In some mobile communications networks, mobile subscribers prepay a network operator for SMS message service. For example, some mobile subscribers may prepay for the right to send 100 SMS messages in a given month. Other mobile subscribers may not prepay for SMS message service and instead pay after the fact for the amount of SMS messages sent or received within a given month.
Currently, network operators generate intelligent network (IN) queries to an accounting database for SMS messages originating from both prepaid and postpaid mobile subscribers. For prepaid mobile subscribers, the lookup in the database determines whether the mobile subscriber has sufficient credit for sending an SMS message. If the mobile subscriber has sufficient credit, the database returns a response and the SMS message is delivered to its intended recipient. For postpaid mobile subscribers, the lookup in the accounting database is wasteful, since no prepaid SMS information exists in the database for postpaid subscribers. In this case, the database returns a response indicating that the SMS message should be delivered to its intended recipient.
Using IN queries to perform prepaid SMS accounting functions increases network traffic and delays SMS message delivery. For example, the sending MSC must formulate the IN query and suspend delivery of the SMS message until the response arrives. Formulating IN queries to the accounting database for both prepaid and postpaid subscribers further increases network traffic, SMS message delivery time, and the number of hits to the prepaid SMS accounting database.

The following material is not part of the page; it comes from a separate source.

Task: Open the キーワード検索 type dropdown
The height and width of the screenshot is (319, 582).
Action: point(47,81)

Another problem with SMS service relates to number portability. When a mobile subscriber changes service providers and decides to keep his or her mobile telephone number, the telephone number is ported from the original network to the new network. However, the originating mobile subscriber may still have access to the SMSC in the original network because networks typically do not screen SMS messages originated by ported subscribers.

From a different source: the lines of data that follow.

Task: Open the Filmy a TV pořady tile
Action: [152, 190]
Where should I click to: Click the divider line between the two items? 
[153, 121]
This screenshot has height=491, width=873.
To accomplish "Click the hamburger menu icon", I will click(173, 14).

One proposed solution to these problems associated with SMS service is to locate a signaling relay function in the network between a mobile switching center and a pre-paid SMS server. FIG. 1 illustrates this solution. In FIG. 1, a signaling relay function (SRF) 100 and a prepaid SMS server 102 are located between a mobile switching center (MSC) 104 and a short message service center 106 in a mobile communications network. In this proposed solution, in step 1, MSC 104 originates a mobile-originated forward short message (MO FSM) message to a signaling relay function 100. SRF 100 identifies the operation code of the MO FSM message and analyses the MSISDN of the calling subscriber. In this case, the subscriber is a prepaid SMS subscriber (with information registered in the SRF database), and SRF 100 relays the MO FSM message to a prepaid SMS server 102 (step 2).
In step 3, prepaid SMS server 102 authorises the calling subscriber to send an SMS message. Prepaid SMS server 102 opens a new TCAP dialog towards SMSC 106 by sending a MO FSM message to SRF 102 with SMSC 106 as final destination.

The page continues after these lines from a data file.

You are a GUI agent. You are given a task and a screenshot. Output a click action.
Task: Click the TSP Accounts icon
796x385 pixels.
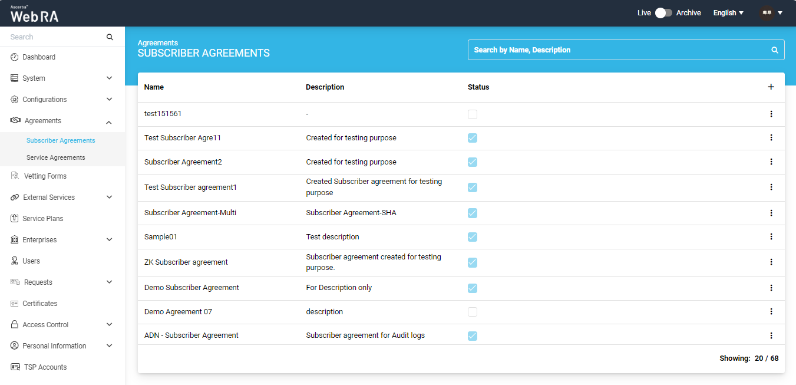tap(15, 367)
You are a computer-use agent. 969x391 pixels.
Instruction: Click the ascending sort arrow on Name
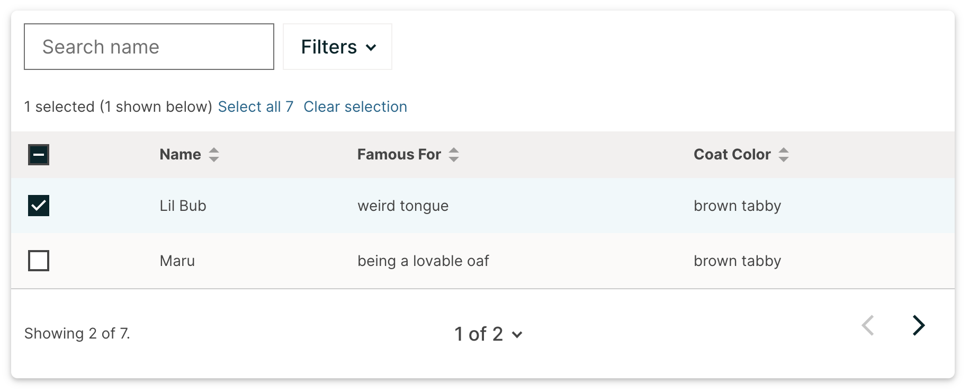coord(214,150)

In step 4, SRF 100 relays the MO FSM message to SMSC 106. In step 5, SMSC 106 acknowledges the MO FSM message by sending a MO FSM Ack message directly to prepaid SMS server 102. In step 6, prepaid SMS server 102 acknowledges the MO FSM message received in the step 2 by sending a FSM MO Ack to SRF 100 with MSC 104 as final destination. In step 7, SRF 100 relays the MO FSM Ack message to MSC 104.
As illustrated in the solution in FIG. 1, locating a signalling relay function and a separate prepaid SMS server in the network results in multiple MAP messages in the network. For example, in FIG. 1, the MAP dialog between SRF and the prepaid SMS server results in three additional MAP messages (the MAP MO FSM messages in steps 2 and 3 and the MAP MO FSM ack message in step 6) for every SMS message sent. In light of the expected increase in SMS traffic in the networks, such additional message traffic is undesirable.
Another problem with prepaid SMS solutions, such as that illustrated in FIG. 1, relates to prepaid roaming. When an SMS subscriber is roaming, SMS messages originated by the subscriber must travel to one of the subscriber's home network SMSCs to be delivered to the intended destination. For IN-based solutions, the MSC in the visited network must query the prepaid SMS accounting database to determine whether the subscriber has sufficient prepaid SMS credit to send the message. The home network must depend on the visited network to make this determination. This is undesirable because it requires the operator of the home network to rely on the visited network for prepaid SMS screening and accounting. Such a solution is not practical because a prepaid SMS service provider would be required to have prepaid SMS accounting agreements with all networks in which any of its subscribers desires to roam. Thus, there exists a need for improved methods and systems for providing screening service for prepaid SMS messages.